A customer journey can be defined as the various stages that a customer goes through in their lifecycle with a business, underpinned by the desired interactions, experience and outcomes for the customer, the business and any other stakeholder.

Despite all the expert chatter, the concept of mapping a customer’s journey is still a messy business, often ending up as an internal public relations exercise, or worse, as a business process that customers get funneled through, argues Maria McCann, founder of Joho Ventures, a UK-based customer experience agency. In this article she explores the purpose of a customer journey and how companies can prioritise it.
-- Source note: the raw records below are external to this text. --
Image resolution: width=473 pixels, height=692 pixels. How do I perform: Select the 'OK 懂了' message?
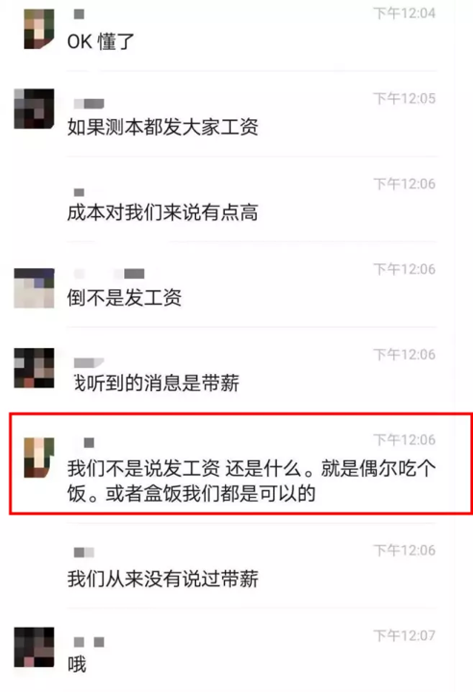101,42
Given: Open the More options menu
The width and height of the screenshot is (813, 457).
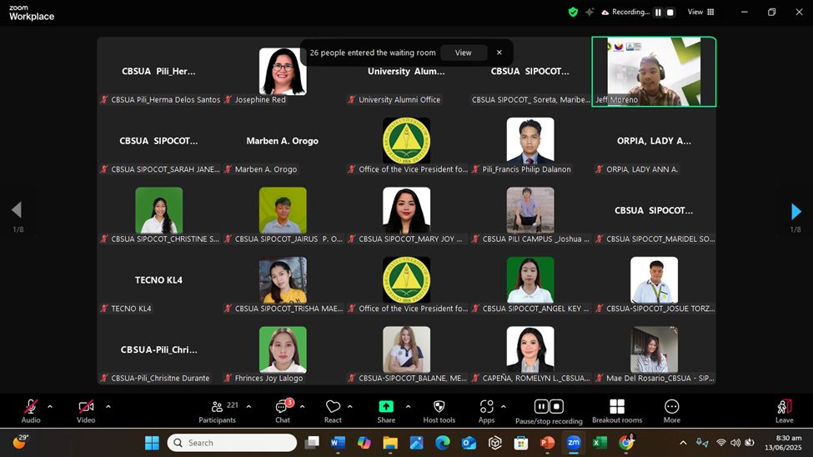Looking at the screenshot, I should 671,407.
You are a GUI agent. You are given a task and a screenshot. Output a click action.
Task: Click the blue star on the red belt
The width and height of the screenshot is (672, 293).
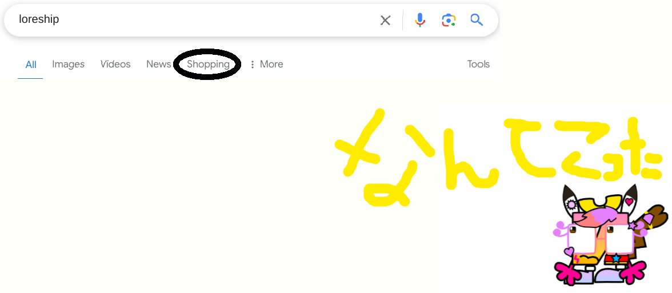click(x=616, y=258)
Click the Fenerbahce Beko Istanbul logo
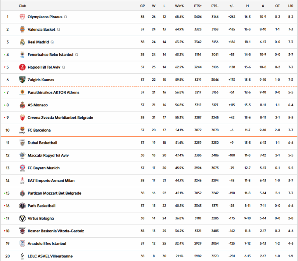Viewport: 298px width, 261px height. [22, 55]
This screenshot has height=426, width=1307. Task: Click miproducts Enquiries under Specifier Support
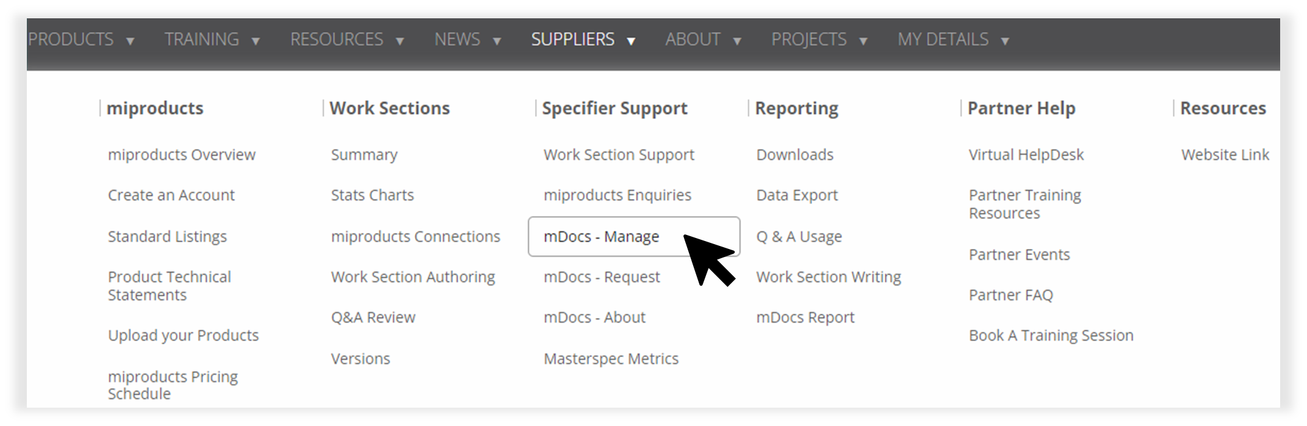[617, 195]
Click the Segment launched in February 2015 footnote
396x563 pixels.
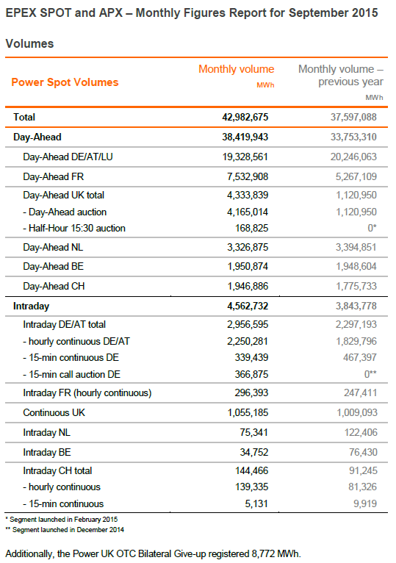click(62, 520)
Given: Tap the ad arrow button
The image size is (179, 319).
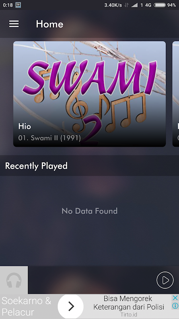Looking at the screenshot, I should pos(71,306).
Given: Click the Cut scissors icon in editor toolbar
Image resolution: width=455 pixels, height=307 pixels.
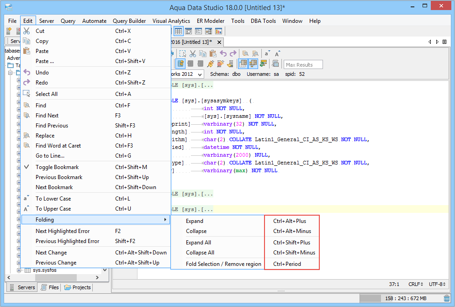Looking at the screenshot, I should (x=193, y=53).
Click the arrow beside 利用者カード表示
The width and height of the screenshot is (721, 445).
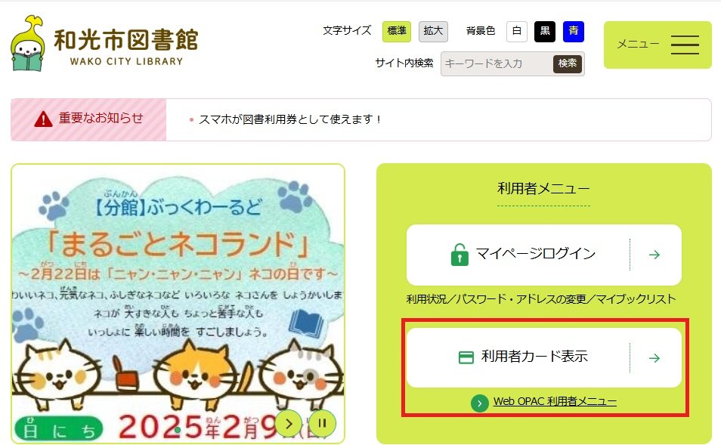coord(654,358)
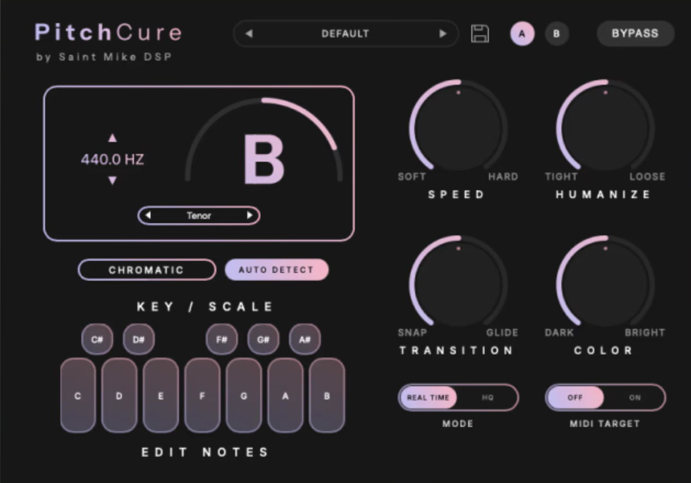Save the preset with the floppy disk icon

point(480,34)
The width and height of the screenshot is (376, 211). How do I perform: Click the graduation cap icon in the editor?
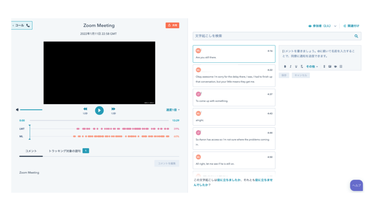[335, 67]
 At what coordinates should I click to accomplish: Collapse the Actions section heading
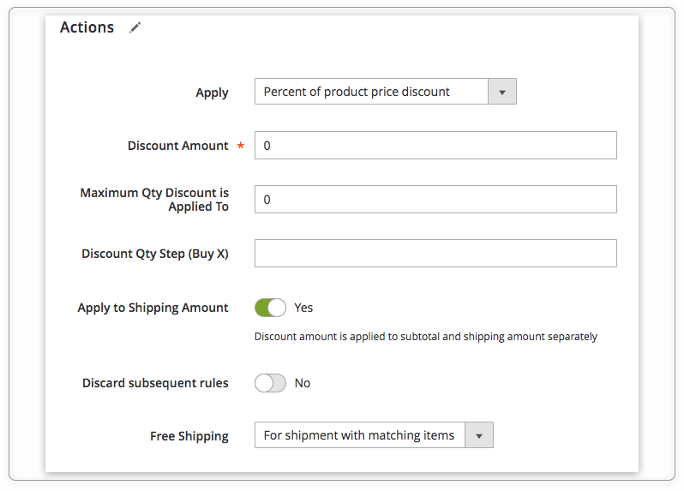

I recently overheard a conversation among a group of heads of customer experience about best practice in mapping a customer's journey. “Customers are unpredictable in my business,” the first executive said, “so I’m only mapping the most important steps in the customer’s journey in order to highlight the areas where the greatest failings are. It is not a perfect system, but it gets the customer on the agenda”. “I know exactly what my customers are going to do,” replied another executive, “I have already mapped their journeys for them”.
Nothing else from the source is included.